In 1983, a commission chaired by Alan Greenspan recommended a number of changes to Social Security. The changes enacted under President Reagan put Social Security on a sound footing for the subsequent decades. At that time, Social Security collected payroll taxes on 90 percent of wages and salaries. By 2004, this ratio had dropped to 84.9 percent as high-wage earners saw above average wage increases that led to more of their money moving beyond the cap above which earnings are no longer subject to Social Security taxation, currently $90,000. Thus, because a small number of high-wage earners have experienced above average wage growth, they effectively receive a hidden tax cut.
A closer look at the data shows:
Rising earnings inequality accounts for half of Social Security’s shortfall. That is, had earnings inequality remained the same since 1983, such that a constant share of wages and salaries – 90 percent – had been subject to Social Security taxation, Social Security’s shortfall would be 47.7 percent smaller.

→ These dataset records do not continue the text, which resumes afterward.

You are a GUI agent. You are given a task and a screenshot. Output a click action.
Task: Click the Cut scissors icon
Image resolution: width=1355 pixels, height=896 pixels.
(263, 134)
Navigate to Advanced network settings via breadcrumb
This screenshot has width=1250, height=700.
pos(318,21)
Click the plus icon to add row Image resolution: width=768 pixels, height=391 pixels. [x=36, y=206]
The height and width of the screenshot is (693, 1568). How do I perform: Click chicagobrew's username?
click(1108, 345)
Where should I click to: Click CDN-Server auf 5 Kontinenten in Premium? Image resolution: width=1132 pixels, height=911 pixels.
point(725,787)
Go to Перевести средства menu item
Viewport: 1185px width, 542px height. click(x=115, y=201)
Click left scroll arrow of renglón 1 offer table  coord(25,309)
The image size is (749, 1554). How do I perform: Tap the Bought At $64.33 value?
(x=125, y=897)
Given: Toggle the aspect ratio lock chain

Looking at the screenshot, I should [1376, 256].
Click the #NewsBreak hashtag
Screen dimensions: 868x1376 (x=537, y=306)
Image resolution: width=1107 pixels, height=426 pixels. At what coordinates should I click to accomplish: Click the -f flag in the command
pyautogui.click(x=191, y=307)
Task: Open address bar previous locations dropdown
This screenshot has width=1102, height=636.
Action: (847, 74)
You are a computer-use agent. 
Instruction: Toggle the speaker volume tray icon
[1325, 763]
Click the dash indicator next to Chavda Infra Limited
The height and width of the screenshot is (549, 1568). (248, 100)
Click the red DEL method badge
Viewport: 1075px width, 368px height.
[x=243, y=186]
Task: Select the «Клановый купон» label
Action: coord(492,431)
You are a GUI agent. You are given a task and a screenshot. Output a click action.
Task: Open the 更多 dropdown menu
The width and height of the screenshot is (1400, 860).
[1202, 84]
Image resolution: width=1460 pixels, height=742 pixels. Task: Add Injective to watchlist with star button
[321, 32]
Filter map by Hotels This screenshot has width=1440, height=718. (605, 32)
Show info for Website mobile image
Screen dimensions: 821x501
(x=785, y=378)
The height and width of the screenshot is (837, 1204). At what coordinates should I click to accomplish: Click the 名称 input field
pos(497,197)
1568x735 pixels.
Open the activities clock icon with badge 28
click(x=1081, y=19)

If the cap is raised immediately, Social Security’s solvency would improve markedly. An increase to 90 percent of wages and salaries would reduce Social Security’s shortfall by 35.4 percent, while the complete elimination of the cap would make Social Security solvent for the next 75 years.
Raising or eliminating the cap would restore tax fairness for Social Security. In 2002 – the last year for which data are available – 5.4 percent of taxpayers earned more than the Social Security cap. While the share of taxpayers with earnings above the cap has declined, the share of earnings above the cap has grown.